## Exercise objective
Search the records for "computer". Copy every line where it appears.

## Material provided

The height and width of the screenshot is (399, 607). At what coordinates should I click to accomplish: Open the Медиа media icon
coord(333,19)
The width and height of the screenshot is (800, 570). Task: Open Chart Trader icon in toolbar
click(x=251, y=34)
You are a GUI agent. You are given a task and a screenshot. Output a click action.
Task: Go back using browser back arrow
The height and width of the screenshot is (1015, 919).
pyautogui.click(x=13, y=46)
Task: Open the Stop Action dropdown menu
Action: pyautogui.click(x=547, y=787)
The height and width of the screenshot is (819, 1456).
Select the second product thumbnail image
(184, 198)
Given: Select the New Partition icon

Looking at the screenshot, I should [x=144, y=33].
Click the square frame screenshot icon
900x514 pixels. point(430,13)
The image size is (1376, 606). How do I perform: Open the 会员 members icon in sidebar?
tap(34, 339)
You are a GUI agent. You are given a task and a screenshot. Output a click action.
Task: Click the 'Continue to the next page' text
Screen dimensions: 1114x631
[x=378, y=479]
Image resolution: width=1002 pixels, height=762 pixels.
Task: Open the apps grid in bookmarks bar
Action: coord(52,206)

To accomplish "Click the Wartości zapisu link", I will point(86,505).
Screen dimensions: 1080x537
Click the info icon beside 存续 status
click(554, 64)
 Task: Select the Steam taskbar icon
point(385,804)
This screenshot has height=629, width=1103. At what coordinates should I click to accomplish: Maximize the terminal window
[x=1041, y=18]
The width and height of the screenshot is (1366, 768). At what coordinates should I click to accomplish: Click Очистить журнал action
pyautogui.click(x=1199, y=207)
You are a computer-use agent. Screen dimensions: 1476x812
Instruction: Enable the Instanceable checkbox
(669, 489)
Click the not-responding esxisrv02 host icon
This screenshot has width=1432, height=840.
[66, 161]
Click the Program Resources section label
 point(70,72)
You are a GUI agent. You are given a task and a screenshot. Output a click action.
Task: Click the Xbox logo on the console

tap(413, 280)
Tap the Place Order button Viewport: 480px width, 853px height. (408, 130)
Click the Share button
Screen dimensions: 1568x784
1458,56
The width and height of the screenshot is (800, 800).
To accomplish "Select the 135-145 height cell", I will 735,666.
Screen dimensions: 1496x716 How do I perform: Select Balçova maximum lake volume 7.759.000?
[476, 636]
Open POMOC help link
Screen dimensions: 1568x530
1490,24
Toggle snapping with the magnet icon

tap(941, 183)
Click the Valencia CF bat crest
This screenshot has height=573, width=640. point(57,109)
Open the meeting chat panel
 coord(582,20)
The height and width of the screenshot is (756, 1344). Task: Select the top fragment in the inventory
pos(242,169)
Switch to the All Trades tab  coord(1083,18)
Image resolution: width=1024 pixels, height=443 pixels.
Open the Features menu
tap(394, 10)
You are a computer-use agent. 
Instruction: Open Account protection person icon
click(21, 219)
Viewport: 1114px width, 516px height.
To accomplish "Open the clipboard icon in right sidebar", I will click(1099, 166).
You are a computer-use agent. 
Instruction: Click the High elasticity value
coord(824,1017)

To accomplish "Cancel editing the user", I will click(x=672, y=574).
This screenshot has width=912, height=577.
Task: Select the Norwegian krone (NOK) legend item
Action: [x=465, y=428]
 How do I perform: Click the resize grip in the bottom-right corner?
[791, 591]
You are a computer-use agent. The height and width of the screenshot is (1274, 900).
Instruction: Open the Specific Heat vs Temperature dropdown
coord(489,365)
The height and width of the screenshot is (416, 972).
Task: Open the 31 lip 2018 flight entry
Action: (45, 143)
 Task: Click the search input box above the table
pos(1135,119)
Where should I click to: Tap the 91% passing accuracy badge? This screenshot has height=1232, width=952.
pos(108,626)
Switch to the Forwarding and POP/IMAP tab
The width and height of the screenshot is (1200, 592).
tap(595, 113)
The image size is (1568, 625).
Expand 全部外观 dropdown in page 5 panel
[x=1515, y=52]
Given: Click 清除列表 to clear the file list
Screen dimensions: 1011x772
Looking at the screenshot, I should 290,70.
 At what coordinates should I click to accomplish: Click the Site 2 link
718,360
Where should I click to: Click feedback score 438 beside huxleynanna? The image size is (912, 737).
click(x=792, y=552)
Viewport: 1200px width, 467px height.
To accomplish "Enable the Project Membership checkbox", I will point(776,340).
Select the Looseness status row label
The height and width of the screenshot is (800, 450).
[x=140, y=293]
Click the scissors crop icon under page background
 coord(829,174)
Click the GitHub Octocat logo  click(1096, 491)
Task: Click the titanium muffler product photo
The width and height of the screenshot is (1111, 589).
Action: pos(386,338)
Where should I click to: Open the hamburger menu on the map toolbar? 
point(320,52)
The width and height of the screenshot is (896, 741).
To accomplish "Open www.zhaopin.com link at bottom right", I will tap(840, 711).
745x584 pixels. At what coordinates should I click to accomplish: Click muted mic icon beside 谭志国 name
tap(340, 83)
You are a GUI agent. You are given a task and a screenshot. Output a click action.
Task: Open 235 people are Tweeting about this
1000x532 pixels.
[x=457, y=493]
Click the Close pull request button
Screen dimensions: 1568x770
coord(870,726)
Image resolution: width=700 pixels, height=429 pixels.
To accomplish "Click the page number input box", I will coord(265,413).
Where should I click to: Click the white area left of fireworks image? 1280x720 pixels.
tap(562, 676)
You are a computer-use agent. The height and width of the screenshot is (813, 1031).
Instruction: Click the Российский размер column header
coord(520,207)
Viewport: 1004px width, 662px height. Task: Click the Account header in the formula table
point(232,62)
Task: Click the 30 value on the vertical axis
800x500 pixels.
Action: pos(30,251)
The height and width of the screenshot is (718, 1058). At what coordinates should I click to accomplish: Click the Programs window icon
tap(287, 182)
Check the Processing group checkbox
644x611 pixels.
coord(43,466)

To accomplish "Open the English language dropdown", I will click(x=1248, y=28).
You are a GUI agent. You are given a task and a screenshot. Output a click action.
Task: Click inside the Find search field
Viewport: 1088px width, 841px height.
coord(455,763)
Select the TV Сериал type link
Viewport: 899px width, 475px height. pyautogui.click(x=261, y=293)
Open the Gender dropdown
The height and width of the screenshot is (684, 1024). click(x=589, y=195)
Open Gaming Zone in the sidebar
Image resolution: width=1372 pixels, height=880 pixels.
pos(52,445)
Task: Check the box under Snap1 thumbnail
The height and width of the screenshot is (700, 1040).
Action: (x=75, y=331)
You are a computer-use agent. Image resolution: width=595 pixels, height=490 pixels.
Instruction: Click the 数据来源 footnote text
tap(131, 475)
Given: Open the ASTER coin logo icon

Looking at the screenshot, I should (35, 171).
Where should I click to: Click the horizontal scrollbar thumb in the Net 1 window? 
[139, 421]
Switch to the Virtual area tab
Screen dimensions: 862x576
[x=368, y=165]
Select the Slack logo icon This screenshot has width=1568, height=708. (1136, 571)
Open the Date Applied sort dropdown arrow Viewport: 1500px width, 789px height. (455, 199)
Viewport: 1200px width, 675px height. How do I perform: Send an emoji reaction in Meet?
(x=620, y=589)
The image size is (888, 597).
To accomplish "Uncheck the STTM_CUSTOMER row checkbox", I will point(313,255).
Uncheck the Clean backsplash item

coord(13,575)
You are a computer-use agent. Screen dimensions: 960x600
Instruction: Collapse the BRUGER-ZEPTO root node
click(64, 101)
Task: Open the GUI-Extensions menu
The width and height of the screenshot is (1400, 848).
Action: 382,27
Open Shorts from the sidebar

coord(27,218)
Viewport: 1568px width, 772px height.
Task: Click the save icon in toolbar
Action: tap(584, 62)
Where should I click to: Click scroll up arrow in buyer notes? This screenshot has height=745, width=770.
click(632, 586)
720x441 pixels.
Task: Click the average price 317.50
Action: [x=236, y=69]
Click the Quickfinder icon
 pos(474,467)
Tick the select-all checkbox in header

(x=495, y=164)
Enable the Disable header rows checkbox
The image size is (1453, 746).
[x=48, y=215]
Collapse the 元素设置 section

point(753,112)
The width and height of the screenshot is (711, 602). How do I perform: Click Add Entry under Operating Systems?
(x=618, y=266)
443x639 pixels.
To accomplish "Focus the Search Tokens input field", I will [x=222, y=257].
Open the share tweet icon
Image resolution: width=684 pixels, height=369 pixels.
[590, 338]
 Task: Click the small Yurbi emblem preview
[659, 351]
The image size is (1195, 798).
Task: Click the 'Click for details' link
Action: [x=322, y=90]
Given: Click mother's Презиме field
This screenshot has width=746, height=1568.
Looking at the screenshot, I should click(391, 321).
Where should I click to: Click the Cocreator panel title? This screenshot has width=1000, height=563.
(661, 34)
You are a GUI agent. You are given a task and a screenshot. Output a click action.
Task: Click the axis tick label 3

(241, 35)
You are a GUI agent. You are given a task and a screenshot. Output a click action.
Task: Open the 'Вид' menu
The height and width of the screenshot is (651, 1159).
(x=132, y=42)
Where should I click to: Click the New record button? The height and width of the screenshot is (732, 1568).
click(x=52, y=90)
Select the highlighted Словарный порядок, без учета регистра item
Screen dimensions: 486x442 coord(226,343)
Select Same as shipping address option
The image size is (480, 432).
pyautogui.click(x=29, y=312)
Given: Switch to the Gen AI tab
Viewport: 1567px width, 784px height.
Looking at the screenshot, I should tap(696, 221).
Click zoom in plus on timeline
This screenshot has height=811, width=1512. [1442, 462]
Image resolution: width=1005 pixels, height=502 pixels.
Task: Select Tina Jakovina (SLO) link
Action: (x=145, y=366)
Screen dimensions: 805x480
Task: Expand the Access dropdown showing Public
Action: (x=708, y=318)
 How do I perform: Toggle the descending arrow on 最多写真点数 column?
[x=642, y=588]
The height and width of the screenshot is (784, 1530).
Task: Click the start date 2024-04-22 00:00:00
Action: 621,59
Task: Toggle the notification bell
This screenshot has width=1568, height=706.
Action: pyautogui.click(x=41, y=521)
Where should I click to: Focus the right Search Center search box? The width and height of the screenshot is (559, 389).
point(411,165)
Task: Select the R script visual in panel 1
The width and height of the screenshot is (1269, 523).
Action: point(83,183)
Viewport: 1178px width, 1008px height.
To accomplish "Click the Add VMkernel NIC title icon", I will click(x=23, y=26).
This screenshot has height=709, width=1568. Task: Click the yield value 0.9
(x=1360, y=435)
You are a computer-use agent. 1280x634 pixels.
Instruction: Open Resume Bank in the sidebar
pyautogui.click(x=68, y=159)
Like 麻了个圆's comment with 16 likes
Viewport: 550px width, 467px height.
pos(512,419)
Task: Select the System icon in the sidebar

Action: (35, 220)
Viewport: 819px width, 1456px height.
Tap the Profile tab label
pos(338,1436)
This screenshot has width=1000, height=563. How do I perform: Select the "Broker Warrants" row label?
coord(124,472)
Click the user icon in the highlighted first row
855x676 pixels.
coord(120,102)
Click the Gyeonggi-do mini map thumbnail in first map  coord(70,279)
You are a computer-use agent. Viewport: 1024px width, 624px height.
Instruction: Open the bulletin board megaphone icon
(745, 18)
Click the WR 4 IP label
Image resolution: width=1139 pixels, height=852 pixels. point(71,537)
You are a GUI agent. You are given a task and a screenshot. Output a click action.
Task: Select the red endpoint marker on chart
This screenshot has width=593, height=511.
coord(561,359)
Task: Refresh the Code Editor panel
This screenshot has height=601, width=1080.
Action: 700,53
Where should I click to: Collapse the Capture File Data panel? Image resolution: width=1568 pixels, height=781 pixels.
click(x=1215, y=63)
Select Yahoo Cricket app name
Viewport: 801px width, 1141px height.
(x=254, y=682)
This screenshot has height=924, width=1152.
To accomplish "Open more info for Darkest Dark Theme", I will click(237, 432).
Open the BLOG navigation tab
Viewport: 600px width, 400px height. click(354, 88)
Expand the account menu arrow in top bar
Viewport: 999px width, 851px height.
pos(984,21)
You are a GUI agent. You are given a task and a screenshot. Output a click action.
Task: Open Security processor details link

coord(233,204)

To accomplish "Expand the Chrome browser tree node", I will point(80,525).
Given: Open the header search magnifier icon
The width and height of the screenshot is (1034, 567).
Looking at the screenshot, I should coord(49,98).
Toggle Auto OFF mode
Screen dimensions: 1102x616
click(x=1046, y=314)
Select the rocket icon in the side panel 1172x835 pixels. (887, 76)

## Exercise output
You are a computer-use agent. Screen dimensions: 1476x812
You are a computer-use agent. 
You are a computer-use agent. 
You are a computer-use agent. The height and width of the screenshot is (1274, 900).
You are a computer-use agent. The height and width of the screenshot is (813, 1031).
You are a computer-use agent. Image resolution: width=595 pixels, height=490 pixels.
You are a computer-use agent. Screen dimensions: 960x600
You are a computer-use agent. 1280x634 pixels.
You are a computer-use agent. Viewport: 1024px width, 624px height.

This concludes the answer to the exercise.